* DIRECTIONS: Reproduce verbatim the lines starting with the line that contains "You are a computer-use agent. This" and going on through the line that contains "coord(120,216)", including both of those lines.

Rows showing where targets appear
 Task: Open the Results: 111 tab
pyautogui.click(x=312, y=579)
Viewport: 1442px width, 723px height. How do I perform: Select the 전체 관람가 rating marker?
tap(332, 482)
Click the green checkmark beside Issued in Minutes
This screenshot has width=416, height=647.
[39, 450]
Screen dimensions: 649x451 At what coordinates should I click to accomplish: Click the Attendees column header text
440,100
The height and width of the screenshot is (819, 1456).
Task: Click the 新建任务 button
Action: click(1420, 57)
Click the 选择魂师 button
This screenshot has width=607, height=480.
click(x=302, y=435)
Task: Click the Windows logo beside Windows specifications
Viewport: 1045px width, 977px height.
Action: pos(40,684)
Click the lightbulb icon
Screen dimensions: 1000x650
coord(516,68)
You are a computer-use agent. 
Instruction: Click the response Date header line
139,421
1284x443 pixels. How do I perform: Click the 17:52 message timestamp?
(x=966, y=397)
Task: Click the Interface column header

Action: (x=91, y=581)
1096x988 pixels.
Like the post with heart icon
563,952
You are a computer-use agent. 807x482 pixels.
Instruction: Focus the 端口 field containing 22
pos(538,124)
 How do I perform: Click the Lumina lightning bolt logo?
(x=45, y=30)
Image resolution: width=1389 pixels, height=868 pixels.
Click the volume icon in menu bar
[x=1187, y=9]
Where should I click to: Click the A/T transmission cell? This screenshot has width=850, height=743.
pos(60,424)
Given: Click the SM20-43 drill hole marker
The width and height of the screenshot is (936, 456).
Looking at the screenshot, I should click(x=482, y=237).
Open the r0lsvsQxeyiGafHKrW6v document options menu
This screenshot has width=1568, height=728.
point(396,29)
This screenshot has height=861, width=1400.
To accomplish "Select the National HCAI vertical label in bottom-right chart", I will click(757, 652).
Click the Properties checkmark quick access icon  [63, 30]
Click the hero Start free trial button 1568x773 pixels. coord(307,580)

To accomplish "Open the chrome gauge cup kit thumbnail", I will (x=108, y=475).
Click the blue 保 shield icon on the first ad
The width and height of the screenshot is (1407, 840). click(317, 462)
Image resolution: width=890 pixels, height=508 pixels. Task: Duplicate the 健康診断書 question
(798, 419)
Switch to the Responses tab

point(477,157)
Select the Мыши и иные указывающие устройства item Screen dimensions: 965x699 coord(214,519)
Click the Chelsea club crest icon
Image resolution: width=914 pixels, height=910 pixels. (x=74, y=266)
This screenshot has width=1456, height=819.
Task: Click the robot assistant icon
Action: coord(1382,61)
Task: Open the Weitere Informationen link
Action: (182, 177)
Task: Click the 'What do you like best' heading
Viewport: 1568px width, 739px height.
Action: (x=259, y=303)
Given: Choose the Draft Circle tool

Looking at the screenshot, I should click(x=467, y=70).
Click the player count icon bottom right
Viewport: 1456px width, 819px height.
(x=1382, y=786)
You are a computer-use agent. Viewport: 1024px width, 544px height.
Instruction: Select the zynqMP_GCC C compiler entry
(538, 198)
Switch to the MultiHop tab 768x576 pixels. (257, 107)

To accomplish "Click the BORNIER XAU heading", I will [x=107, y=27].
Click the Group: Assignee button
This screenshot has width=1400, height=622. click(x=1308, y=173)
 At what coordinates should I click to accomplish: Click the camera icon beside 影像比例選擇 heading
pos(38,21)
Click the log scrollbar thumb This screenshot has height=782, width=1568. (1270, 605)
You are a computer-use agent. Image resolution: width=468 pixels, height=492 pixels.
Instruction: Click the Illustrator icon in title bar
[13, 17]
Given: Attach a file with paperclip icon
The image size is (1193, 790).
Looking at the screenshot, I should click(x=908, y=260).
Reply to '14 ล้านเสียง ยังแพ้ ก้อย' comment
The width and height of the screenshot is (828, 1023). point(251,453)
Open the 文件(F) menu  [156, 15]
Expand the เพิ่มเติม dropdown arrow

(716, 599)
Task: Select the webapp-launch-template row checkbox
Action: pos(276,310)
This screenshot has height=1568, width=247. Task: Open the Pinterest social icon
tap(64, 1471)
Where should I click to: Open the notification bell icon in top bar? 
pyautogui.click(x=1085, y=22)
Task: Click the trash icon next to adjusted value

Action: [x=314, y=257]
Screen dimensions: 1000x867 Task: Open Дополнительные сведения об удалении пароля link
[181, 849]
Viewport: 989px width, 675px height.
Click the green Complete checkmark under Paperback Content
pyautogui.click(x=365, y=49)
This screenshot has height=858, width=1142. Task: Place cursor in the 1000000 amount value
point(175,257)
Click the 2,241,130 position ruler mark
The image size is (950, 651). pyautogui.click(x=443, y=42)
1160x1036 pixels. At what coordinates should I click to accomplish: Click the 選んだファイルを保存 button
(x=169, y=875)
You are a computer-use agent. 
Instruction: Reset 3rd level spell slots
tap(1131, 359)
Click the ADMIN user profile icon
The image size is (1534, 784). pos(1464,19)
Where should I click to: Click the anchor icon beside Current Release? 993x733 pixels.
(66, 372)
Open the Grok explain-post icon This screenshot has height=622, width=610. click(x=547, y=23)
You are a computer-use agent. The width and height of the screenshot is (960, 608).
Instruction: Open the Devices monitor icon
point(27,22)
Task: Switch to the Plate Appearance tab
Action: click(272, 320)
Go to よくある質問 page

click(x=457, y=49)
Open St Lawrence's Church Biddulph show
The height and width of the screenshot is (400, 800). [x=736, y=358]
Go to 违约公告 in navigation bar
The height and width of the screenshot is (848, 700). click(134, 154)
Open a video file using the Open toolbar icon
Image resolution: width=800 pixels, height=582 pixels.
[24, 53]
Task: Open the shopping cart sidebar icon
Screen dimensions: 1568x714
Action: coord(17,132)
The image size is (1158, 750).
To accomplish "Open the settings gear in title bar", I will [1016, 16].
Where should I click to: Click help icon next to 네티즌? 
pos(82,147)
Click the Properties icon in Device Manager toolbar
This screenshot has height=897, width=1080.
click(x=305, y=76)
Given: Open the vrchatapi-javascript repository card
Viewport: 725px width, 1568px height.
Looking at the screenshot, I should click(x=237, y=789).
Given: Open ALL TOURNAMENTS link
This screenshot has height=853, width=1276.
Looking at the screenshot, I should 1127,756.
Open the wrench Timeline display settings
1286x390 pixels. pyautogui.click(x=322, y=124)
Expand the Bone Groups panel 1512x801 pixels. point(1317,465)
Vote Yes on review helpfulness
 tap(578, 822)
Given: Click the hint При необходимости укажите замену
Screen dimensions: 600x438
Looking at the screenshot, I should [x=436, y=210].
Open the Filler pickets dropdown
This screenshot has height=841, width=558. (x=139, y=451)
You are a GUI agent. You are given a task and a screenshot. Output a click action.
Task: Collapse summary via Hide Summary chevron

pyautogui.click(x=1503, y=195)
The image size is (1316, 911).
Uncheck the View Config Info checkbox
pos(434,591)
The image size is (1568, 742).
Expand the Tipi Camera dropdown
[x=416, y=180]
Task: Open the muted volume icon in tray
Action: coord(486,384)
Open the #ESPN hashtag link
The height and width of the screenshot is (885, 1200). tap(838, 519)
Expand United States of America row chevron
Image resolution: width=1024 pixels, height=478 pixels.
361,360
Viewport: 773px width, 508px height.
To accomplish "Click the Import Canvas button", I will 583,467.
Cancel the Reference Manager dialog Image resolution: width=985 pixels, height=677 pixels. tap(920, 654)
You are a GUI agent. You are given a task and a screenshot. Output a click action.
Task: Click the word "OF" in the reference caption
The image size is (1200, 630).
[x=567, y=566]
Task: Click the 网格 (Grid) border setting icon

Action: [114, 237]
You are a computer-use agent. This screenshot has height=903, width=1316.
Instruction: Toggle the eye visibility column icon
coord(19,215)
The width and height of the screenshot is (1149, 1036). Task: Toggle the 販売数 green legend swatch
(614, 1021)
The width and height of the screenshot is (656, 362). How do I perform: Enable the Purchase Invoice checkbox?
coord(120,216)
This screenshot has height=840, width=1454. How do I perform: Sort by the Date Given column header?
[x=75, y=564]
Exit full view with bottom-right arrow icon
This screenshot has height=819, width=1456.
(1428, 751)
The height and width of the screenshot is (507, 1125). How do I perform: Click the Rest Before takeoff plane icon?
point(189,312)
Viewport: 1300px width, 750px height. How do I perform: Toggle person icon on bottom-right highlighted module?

* ANSWER FOR THE TASK:
You are a computer-use agent. This screenshot has height=903, width=1316.
Instruction: Toggle the eye visibility column icon
coord(19,215)
The width and height of the screenshot is (1149, 1036). Task: Toggle the 販売数 green legend swatch
(614, 1021)
The width and height of the screenshot is (656, 362). How do I perform: Enable the Purchase Invoice checkbox?
coord(120,216)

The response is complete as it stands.